**Task**. Line by line, the entries below are to be reproduced unaltered.

**Material for this exercise**.
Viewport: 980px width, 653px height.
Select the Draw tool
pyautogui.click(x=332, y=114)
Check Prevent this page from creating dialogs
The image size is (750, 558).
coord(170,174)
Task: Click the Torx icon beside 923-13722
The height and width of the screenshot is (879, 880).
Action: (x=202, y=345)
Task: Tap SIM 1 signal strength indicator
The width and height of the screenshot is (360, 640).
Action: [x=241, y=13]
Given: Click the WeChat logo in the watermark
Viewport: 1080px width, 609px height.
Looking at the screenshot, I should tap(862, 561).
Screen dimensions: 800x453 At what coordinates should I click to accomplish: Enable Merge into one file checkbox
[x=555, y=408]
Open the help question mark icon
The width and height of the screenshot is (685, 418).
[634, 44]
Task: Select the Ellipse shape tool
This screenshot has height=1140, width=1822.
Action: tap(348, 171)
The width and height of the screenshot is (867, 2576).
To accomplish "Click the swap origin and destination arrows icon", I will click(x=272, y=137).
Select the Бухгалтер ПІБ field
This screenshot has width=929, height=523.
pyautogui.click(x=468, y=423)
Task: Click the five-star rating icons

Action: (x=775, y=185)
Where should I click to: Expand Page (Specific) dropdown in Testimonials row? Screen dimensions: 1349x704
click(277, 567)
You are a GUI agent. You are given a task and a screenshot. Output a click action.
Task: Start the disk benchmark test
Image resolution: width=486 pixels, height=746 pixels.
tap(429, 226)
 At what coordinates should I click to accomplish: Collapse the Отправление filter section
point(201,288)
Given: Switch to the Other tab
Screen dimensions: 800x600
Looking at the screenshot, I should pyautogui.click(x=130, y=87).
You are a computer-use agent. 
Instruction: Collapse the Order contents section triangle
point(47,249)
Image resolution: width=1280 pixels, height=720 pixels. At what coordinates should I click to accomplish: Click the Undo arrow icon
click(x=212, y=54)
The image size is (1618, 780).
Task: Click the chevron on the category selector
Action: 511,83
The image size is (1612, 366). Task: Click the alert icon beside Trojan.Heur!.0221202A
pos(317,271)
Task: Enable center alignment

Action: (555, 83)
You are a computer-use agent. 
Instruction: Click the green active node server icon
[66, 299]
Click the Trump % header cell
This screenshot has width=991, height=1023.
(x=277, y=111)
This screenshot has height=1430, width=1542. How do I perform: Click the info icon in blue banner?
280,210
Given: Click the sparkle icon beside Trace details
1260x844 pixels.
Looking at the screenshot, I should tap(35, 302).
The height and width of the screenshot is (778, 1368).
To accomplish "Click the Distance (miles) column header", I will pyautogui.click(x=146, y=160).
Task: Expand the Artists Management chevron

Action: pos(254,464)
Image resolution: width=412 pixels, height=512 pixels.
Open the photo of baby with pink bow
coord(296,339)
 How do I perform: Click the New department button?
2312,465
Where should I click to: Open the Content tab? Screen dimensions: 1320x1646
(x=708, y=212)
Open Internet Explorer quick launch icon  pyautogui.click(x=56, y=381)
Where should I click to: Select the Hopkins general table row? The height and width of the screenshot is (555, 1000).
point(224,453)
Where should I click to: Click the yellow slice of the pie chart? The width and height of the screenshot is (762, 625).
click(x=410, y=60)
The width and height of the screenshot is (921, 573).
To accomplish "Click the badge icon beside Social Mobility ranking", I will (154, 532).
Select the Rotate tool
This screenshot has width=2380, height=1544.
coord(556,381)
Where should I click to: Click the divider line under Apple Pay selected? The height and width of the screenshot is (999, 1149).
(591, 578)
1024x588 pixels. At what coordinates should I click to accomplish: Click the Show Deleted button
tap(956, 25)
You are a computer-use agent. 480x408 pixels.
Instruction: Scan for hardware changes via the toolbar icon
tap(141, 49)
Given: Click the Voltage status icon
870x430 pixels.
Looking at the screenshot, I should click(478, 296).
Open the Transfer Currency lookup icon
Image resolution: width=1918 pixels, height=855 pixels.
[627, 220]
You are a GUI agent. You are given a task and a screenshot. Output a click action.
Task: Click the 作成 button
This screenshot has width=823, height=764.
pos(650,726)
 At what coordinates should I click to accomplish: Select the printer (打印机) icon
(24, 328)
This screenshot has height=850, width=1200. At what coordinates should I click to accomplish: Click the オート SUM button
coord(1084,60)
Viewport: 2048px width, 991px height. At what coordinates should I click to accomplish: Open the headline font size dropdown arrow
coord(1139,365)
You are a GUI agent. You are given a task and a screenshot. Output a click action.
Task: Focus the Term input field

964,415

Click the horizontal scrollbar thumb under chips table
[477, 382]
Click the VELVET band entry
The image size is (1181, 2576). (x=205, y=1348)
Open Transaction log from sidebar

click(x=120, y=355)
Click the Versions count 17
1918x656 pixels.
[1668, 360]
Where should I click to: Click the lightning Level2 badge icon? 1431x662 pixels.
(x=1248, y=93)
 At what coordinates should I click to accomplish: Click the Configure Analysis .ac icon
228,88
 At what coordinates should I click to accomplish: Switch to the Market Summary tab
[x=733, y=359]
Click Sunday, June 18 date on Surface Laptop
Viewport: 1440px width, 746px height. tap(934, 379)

**Your response**.
Viewport: 980px width, 653px height.
Select the Draw tool
pyautogui.click(x=332, y=114)
Check Prevent this page from creating dialogs
The image size is (750, 558).
coord(170,174)
Task: Click the Torx icon beside 923-13722
The height and width of the screenshot is (879, 880).
Action: (x=202, y=345)
Task: Tap SIM 1 signal strength indicator
The width and height of the screenshot is (360, 640).
Action: [x=241, y=13]
Given: Click the WeChat logo in the watermark
Viewport: 1080px width, 609px height.
Looking at the screenshot, I should tap(862, 561).
Screen dimensions: 800x453 At what coordinates should I click to accomplish: Enable Merge into one file checkbox
[x=555, y=408]
Open the help question mark icon
The width and height of the screenshot is (685, 418).
[634, 44]
Task: Select the Ellipse shape tool
This screenshot has height=1140, width=1822.
Action: tap(348, 171)
The width and height of the screenshot is (867, 2576).
To accomplish "Click the swap origin and destination arrows icon", I will click(x=272, y=137).
Select the Бухгалтер ПІБ field
This screenshot has width=929, height=523.
pyautogui.click(x=468, y=423)
Task: Click the five-star rating icons

Action: (x=775, y=185)
Where should I click to: Expand Page (Specific) dropdown in Testimonials row? Screen dimensions: 1349x704
click(277, 567)
You are a GUI agent. You are given a task and a screenshot. Output a click action.
Task: Start the disk benchmark test
Image resolution: width=486 pixels, height=746 pixels.
tap(429, 226)
 At what coordinates should I click to accomplish: Collapse the Отправление filter section
point(201,288)
Given: Switch to the Other tab
Screen dimensions: 800x600
Looking at the screenshot, I should pyautogui.click(x=130, y=87).
You are a computer-use agent. 
Instruction: Collapse the Order contents section triangle
point(47,249)
Image resolution: width=1280 pixels, height=720 pixels. At what coordinates should I click to accomplish: Click the Undo arrow icon
click(x=212, y=54)
The image size is (1618, 780).
Task: Click the chevron on the category selector
Action: 511,83
The image size is (1612, 366). Task: Click the alert icon beside Trojan.Heur!.0221202A
pos(317,271)
Task: Enable center alignment

Action: (555, 83)
You are a computer-use agent. 
Instruction: Click the green active node server icon
[66, 299]
Click the Trump % header cell
This screenshot has width=991, height=1023.
(x=277, y=111)
This screenshot has height=1430, width=1542. How do I perform: Click the info icon in blue banner?
280,210
Given: Click the sparkle icon beside Trace details
1260x844 pixels.
Looking at the screenshot, I should tap(35, 302).
The height and width of the screenshot is (778, 1368).
To accomplish "Click the Distance (miles) column header", I will pyautogui.click(x=146, y=160).
Task: Expand the Artists Management chevron

Action: pos(254,464)
Image resolution: width=412 pixels, height=512 pixels.
Open the photo of baby with pink bow
coord(296,339)
 How do I perform: Click the New department button?
2312,465
Where should I click to: Open the Content tab? Screen dimensions: 1320x1646
(x=708, y=212)
Open Internet Explorer quick launch icon  pyautogui.click(x=56, y=381)
Where should I click to: Select the Hopkins general table row? The height and width of the screenshot is (555, 1000).
point(224,453)
Where should I click to: Click the yellow slice of the pie chart? The width and height of the screenshot is (762, 625).
click(x=410, y=60)
The width and height of the screenshot is (921, 573).
To accomplish "Click the badge icon beside Social Mobility ranking", I will (154, 532).
Select the Rotate tool
This screenshot has width=2380, height=1544.
coord(556,381)
Where should I click to: Click the divider line under Apple Pay selected? The height and width of the screenshot is (999, 1149).
(591, 578)
1024x588 pixels. At what coordinates should I click to accomplish: Click the Show Deleted button
tap(956, 25)
You are a computer-use agent. 480x408 pixels.
Instruction: Scan for hardware changes via the toolbar icon
tap(141, 49)
Given: Click the Voltage status icon
870x430 pixels.
Looking at the screenshot, I should click(478, 296).
Open the Transfer Currency lookup icon
Image resolution: width=1918 pixels, height=855 pixels.
[627, 220]
You are a GUI agent. You are given a task and a screenshot. Output a click action.
Task: Click the 作成 button
This screenshot has width=823, height=764.
pos(650,726)
 At what coordinates should I click to accomplish: Select the printer (打印机) icon
(24, 328)
This screenshot has height=850, width=1200. At what coordinates should I click to accomplish: Click the オート SUM button
coord(1084,60)
Viewport: 2048px width, 991px height. At what coordinates should I click to accomplish: Open the headline font size dropdown arrow
coord(1139,365)
You are a GUI agent. You are given a task and a screenshot. Output a click action.
Task: Focus the Term input field

964,415

Click the horizontal scrollbar thumb under chips table
[477, 382]
Click the VELVET band entry
The image size is (1181, 2576). (x=205, y=1348)
Open Transaction log from sidebar

click(x=120, y=355)
Click the Versions count 17
1918x656 pixels.
[1668, 360]
Where should I click to: Click the lightning Level2 badge icon? 1431x662 pixels.
(x=1248, y=93)
 At what coordinates should I click to accomplish: Click the Configure Analysis .ac icon
228,88
 At what coordinates should I click to accomplish: Switch to the Market Summary tab
[x=733, y=359]
Click Sunday, June 18 date on Surface Laptop
Viewport: 1440px width, 746px height. tap(934, 379)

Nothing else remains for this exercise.